BACKGROUND:Despite aggressive conventional ventilation respiratory failure is still an issue in some infants. One mode of continuing therapy in units without Extra Corporal Membrane Oxygenation (ECMO) is the use of High Frequency Jet Ventilation (HFJV).

OBJECTIVE: To determine the medical and developmental outcome of 18 infants, born over a two year period who survived after HFJV; all infants met the ECMO criteria for intervention.

METHOD: Developmental (Griffiths Scale of Mental Development) and neurological evaluations were performed three monthly (18/18). Charts were reviewed for the medical status and a parental telephone survey was completed(16/18).

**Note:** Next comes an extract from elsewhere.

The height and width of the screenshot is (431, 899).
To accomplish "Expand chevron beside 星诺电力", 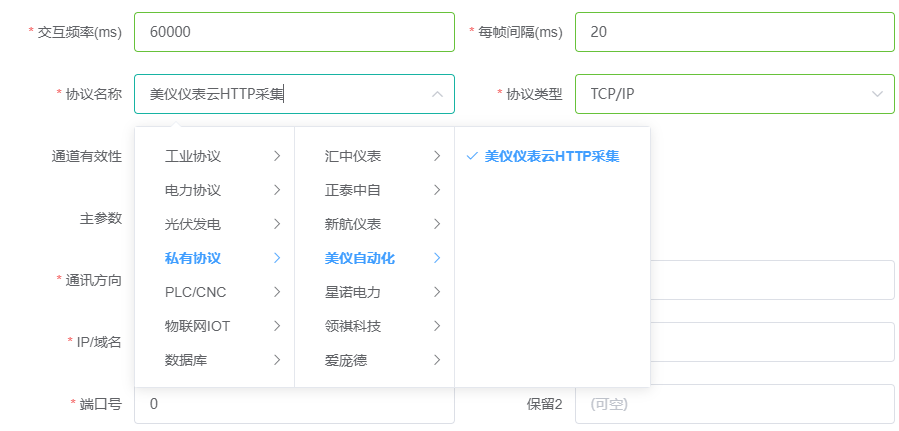I will (437, 292).
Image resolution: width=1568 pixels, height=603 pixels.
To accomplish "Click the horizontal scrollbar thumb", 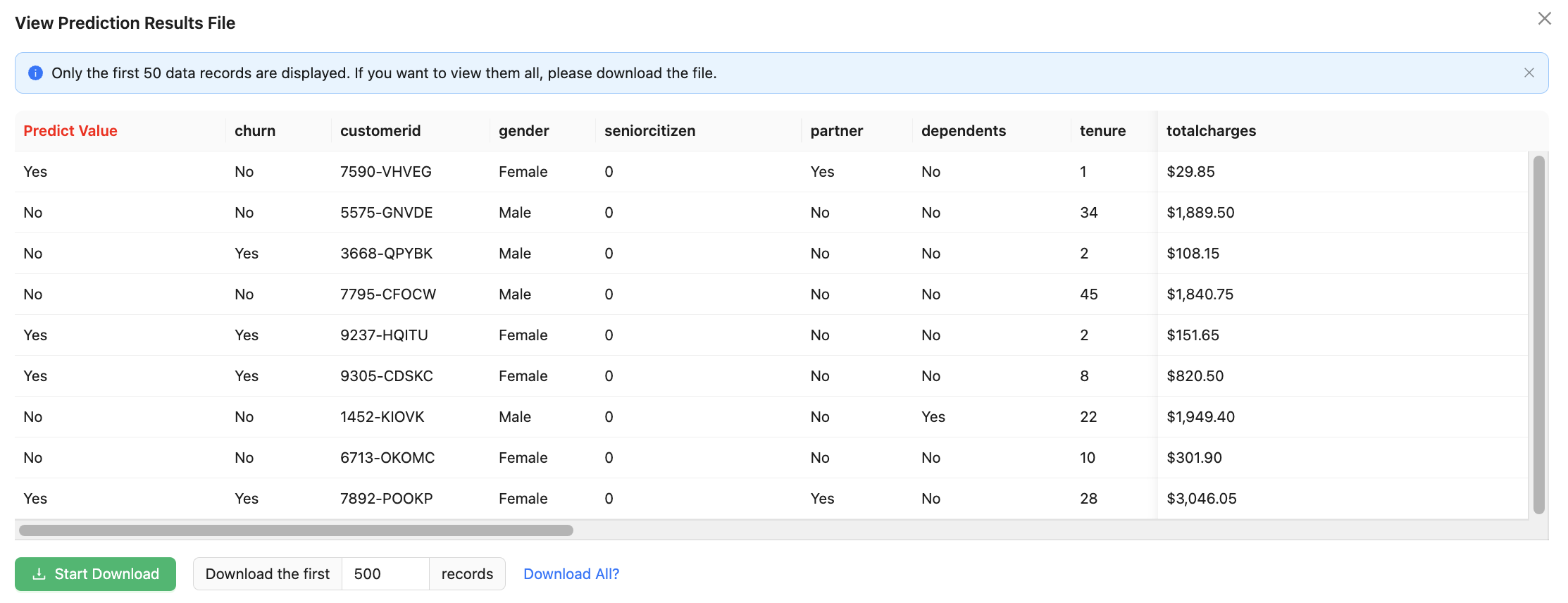I will (296, 530).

RESULTS: The mean (± SD) developmental quotients at 18 months were in the normal range (99.1 ± 17). The subquotients reflect a similar pattern except for a greater standard deviation in gross motor (103.1± 22.9) and hearing/language (96.8 ± 20.8). Data may reflect the two children who showed signs of mild cerebral palsy and three children with sensorineural hearing loss. Four infants had mild asthma-like symptoms: two of these have been rehospitalized for short stays. Four experienced recurrent otitis media, with two requiring ventilation tubes.

CONCLUSION: In this study, the rate of major disability after HFJV is lower than that found in other high-risk populations, except in the area of auditory impairment.